Récemment, la fan de Sci-Fi en moi a été foudroyée par la télésérie d’origine britannique Black Mirror, rachetée par Netflix en 2015. Cette série, se présentant sous forme de courts films aux acteurs et aux scénarios changeant à chaque épisode, m’a littéralement laissée #mindblown, moi qui suis naturellement du genre à me projeter dans le futur en me questionnant sur l’avenir de l’humanité.
Entre extinction totale des abeilles laissant place à des drones pollinisateurs, l’addiction intégrale aux écrans, la hiérarchisation sociale en fonction des likes, la webcam qui enregistre tous nos faits et gestes devant et sur l’ordinateur, la puce implantée dans le cerveau pour endoctriner les masses, le bouton pour bloquer les gens en personne plutôt que de communiquer nos différends, Black Mirror sait, à tout le moins, venir ébranler les auditeurs à la fois friands et alarmés par les propos non censurés que chaque épisode aborde.
La ligne me semble mince entre futurisme extravagant, divertissant et futurisme dangereusement réaliste : c’est de ce deuxième type dont la série se nourrit, et c’est saisissant.

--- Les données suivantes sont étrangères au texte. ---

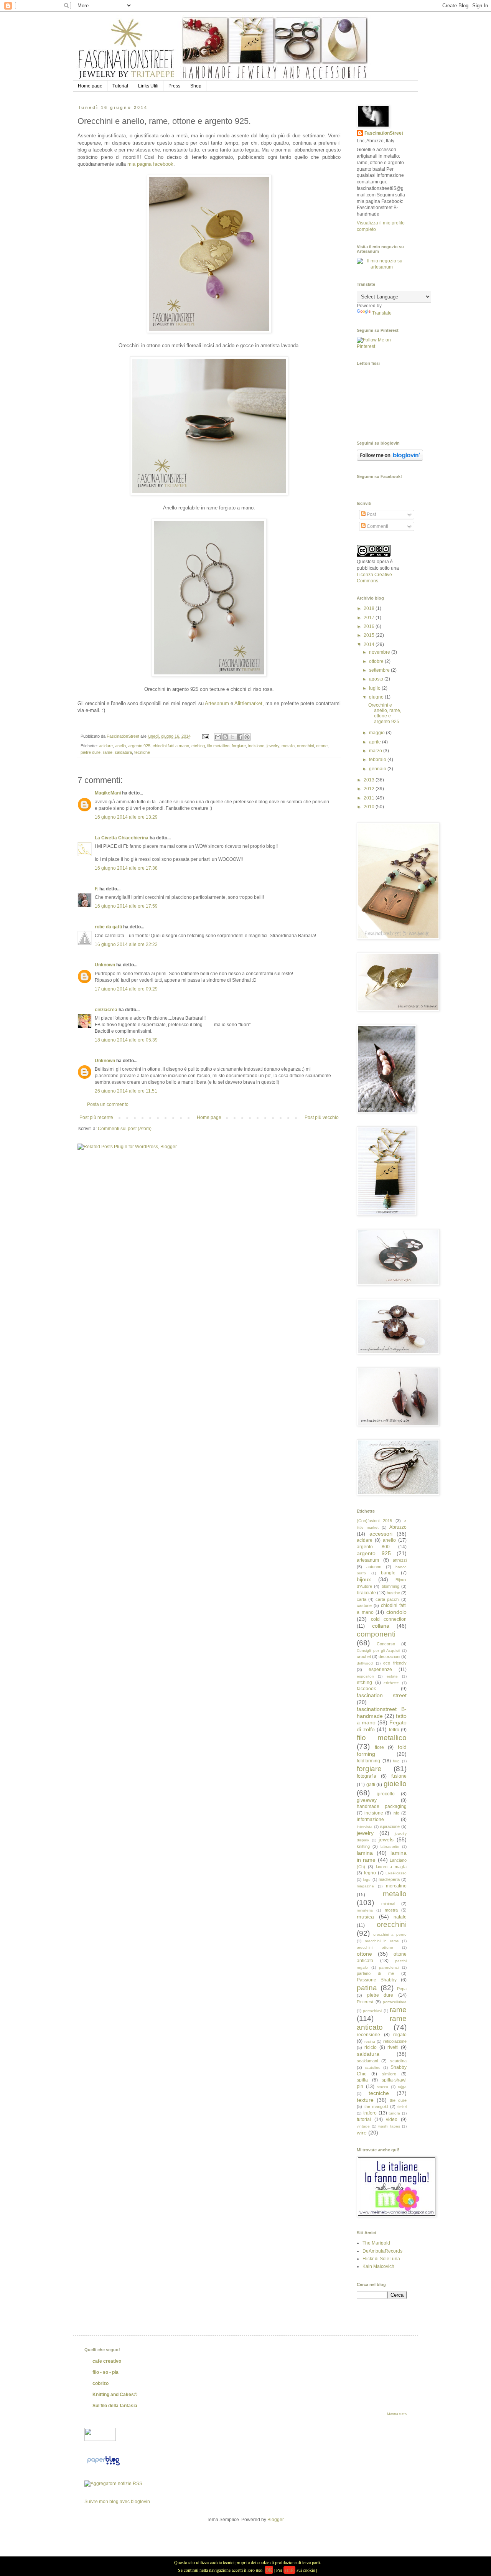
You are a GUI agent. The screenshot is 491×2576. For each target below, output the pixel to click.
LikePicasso (396, 1873)
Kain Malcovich (378, 2266)
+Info (289, 2570)
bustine (393, 1592)
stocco (382, 2087)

Quand on s’arrête un instant pour y penser, l’emprise qu’a la technologie sur nous est elle-même alarmante. Elle vient avec un prix que nous payons aveuglément, jour après jour, minute après minute. Un prix payé sous-forme d’attentes, d’anxiogènes constants, de solitude, de sédentarisme. On nous fournit des outils qui font tout pour nous, qui nous dérobe, petit à petit, de notre autonomie, de notre patience, de notre esprit critique, de notre humanité. On veut du rapide, du facile, du jetable même si ça nous étourdit. On veut du surhumain, mais nous ne sommes que ça, de petits humains incroyablement vulnérables composés de tissus mous.
On se soumet soi-même à l’esclavage quant à nos multiples écrans. On s’exaspère un peu devant les algorithmes et on fait des blagues sur le fait qu’on se sent surveillé lorsqu’on évalue le contenu publicitaire en marge de notre fil d’actualité Facebook. Breaking news : on l’est, surveillé. Notre présence sur le web, aussi infime soit-elle, est documentée et laisse une trace permanente de nos activités. On ne peut plus vraiment s’effacer de la map, comme on dit. Le monde va quand même pouvoir savoir que ta robe de bal en 2011 ne te mettait pas en valeur.
Par les réseaux sociaux, l’État (et qui le veut bien) est en mesure de savoir où tu vis, où tu travailles, tes goûts musicaux, de qui se compose ton entourage, que tu vénères Trump, que ton bébé est laid, à quand remonte ta dernière interaction avec telle ou telle personne, ton style pornographique de prédilection et même te rappeler qu’à pareille date, y’a 3 ans, tu te faisais chauffer la couenne à Cuba avec ton ex. C’est ce qu’on appelle de l’intimité avec un grand I. LOL.
Quel bel oxymore, ça, l’intimité collective. À l’ère où tout se doit d’être documenté, on fait des stories pour que nos abonnés Instagram puissent presque goûter le smoothie bol qu’on a soigneusement tapissé d’aliments #healthy #trendy avant de le savourer seul avec son chat. Je suis la première à faire ça, en fait. Je m’emmerde, donc pourquoi pas tendre une perche insignifiante sur les réseaux sociaux plutôt que d’appeler ma mère, lire mon roman ou aller prendre l’air. Don’t get me wrong, ça peut être très divertissant et générateur de plaisir, tant que ça ne remplace pas l’essentiel, le vrai.
Honnêtement, les jardins secrets se font rares. Tout le monde sait beaucoup sur tout le monde et fait souvent semblant d’être surpris à l’annonce d’une nouvelle ou d’un potin. Y’a toujours quelqu’un qui a entendu, vu ou filmé quelque chose à quelque part. Nos vies sont, qu’on le veuille ou non, un grand jardin communautaire avec un paradis technologique comme engrais chimique.
Être dépendant aux réseaux sociaux et à la technologie, c’est aussi se mettre à risque de sombrer dans la paranoïa. Tel a vu mon message mais n’a pas répondu : il m’évite? Tel a fait un story avec telle personne en prenant un verre sans que je ne sois invitée : m’aiment-t-ils toujours? Ma fréquentation n’a pas été en ligne dans les dernières 24h… est-elle morte dans un fossé?
C’est d’ailleurs toute cette frénésie autour de l’anxiété chronique, les fausses interprétations, le besoin de plaire et la paranoïa qu’engendrent la technologie et les réseaux sociaux qu’exploite avec brio Black Mirror.
Big brother is watching you en esti.